An April Fool's Day cartoon from 1979

The end of foolishness?

I used to love April Fool’s Day. In high school, we had an annual April Fool’s Day edition of our newspaper that we called the Reject Review. We had plenty of fun (and occasionally got in trouble) for the humorous stories and cartoons we put in that issue.

It’s hard to come up with that type of humor in 2024. Reality comes up with outrageous stories that defy the most inventive comedian. Doors falling off of aircraft? A Kennedy running for president on an anti-vax platform? Another presidential candidate posting a video that shows his opponent tied up in the back of a truck? Conspiracy theories blaming a tragic bridge accident on cyberattacks and false-flag events? And you can’t tell a joke without a segment of the population believing it as fact. How many The Onion satirical articles have been passed around as actual reporting?

We’ve also been living with an impending sense of doom. It’s like we’re the happy Jewish family in 1930s Europe. Everything is going well for us, and we don’t realize the Gestapo will soon be kicking in our door and sending us to Auschwitz.

How can you have April Fool’s Day in a world like this? How do you laugh when little in the world seems all that funny?

Humor remains a great coping mechanism. It helps us regain perspective and deflates those who try to take themselves too seriously. Danger can be more managable when we dare to laugh in its face.

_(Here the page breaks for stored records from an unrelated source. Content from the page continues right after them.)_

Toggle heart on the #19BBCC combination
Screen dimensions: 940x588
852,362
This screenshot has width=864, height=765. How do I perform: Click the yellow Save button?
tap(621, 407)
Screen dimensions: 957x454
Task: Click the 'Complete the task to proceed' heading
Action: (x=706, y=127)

In my writing and speeches, I find ways to use humor to offset heavier scenes and make points. I’m finding it especially helpful in the post-apocalyptic novel I’m writing. This genre tends to be more grimdark, so humor would provide a refreshing alternative. It also enables me to make important points about the state of society and how it can be better. As someone who grew up with the irreverent comedy of the 1970s, I know how humor can get us to listen to truths we don’t want to hear.

While this story uses more humor and social satire, it won’t be a ha-ha chuckle fest from cover to cover. To set up the stakes, there have to be serious moments. Just as humor offsets the darker parts, dark parts highlight the humor.

Humor is what we need in 2024. While the juvenile jokes and pranks I enjoyed as a teenager won’t work today, the ability to laugh at ourselves and the world is absolutely necessary. We need humor to ridicule what is wrong and unjust, to cut our fears down to size, and gain the moral strength to deal with whatever may come. This may not be the year for April Fool’s, but our willingness to laugh shows we aren’t fooling around.